All of these suggestions are great!  How about any suggestions for someone like me with a programming background looking to add the analytical experience to my resume?  I am taking some of the Coursera classes and reading and trying things out, but is there something else I should be doing to add to my skill set?

Thanks,

Scott

There are several courses but I'd be very suspicious about most of them that offer to teach you all the essentials in X weeks/months. However, if you take a variety of specialized course that could help you gain the bare essentials so that you can proceed to the next steps of your training. IM me for more details.

A couple of courses I've found very useful are Web Intelligence and Big Data (IIT), Machine Learning (Stanford), and Computing for Data Analysis (John Hopkins). All of these are offered in Coursera and you can get a certificate of accomplishment if you pass them (not that it's going to upgrade your resume, but it's nice to get something for all the work you put). As I mentioned before, this is the bare minimum you need to do just to get started. I believe data science is a life-long pursuit.

I'm coming to this a little late, but another thing to consider is that R is nearly impossible for recruiters to search directly for because searches treat it as just one letter. If you're interested in being approached by recruiters (e.g., through LinkedIn), I would strongly suggest beginning with Python.

Might pay off to visit www.bigdatauniversity.com

It looks like this thread is a bit old, but it popped into my inbox today, so here's my 2 cents.

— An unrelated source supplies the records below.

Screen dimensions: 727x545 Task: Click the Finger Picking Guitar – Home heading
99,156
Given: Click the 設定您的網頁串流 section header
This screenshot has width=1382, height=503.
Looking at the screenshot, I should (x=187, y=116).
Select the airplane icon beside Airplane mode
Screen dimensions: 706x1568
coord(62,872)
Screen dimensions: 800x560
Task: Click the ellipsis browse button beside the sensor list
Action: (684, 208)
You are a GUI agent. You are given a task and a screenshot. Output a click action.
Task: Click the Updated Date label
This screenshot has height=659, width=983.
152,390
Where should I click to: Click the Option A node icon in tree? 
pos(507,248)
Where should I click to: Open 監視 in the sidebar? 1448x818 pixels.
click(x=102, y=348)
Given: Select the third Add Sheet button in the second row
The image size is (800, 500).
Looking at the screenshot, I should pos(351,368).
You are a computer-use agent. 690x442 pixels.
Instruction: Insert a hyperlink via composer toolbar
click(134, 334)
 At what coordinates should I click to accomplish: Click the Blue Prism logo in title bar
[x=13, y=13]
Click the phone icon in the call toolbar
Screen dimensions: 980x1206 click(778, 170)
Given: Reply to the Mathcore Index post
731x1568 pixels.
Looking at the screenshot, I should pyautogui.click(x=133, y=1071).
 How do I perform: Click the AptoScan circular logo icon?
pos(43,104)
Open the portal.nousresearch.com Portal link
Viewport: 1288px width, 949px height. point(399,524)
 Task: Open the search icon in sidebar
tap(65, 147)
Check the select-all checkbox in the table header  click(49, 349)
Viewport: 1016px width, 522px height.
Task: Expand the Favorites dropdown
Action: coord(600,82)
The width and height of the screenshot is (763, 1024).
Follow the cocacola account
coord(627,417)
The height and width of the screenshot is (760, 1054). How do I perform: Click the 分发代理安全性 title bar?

It appears R and Python are neck and neck in the data science field.  Carl will probably find R easier to learn since he does not have a programming background and since he comes from a research and statistical background.  R looks more like the things he's used to.

However, I prefer Python for a variety of reasons.  The first is I have a programming background making Python more or less natural and familiar to me.  Since Carl will no doubt encounter other programming languages in his Data Science career learning a programming language is a must.  And Python is a good first language to learn.



Ben James said:

I think the three languages you're most likely to encounter in the field are R, Matlab, and Python. I'd recommend learning Python.

R is good for classical stats, and has a number of nice libraries, but its syntax and usage will not give you a good intro to other programming languages - it's kind of its own thing. The biggest issues with R has to do with efficiency. By default, it's got very slow I/O, gobbles RAM like you wouldn't believe, and often doesn't make the most efficient use of your CPU. If you're working with big data sets, you'll run into R's bottlenecks pretty quickly. I've been told there are ways to mitigate some of these issues, but is the hoop-jumping really worth it?

Matlab tends to be pretty prevalent in academia. I'm not a big fan of this language, in part because of its syntax, and in part because it's proprietary, as well as a few other reasons.

Python is the one you'll probably most often encounter in professional environments. It's easy to learn and use, and once you've got a good grip on it, you can easily transition to many other programming languages. Some programmers don't like that whitespace is significant in Python, but it actually helps you produce extremely readable code. Python implementations tend to be very efficient - you sometimes get performance improvements between one and two orders of magnitude using Python over R, for example.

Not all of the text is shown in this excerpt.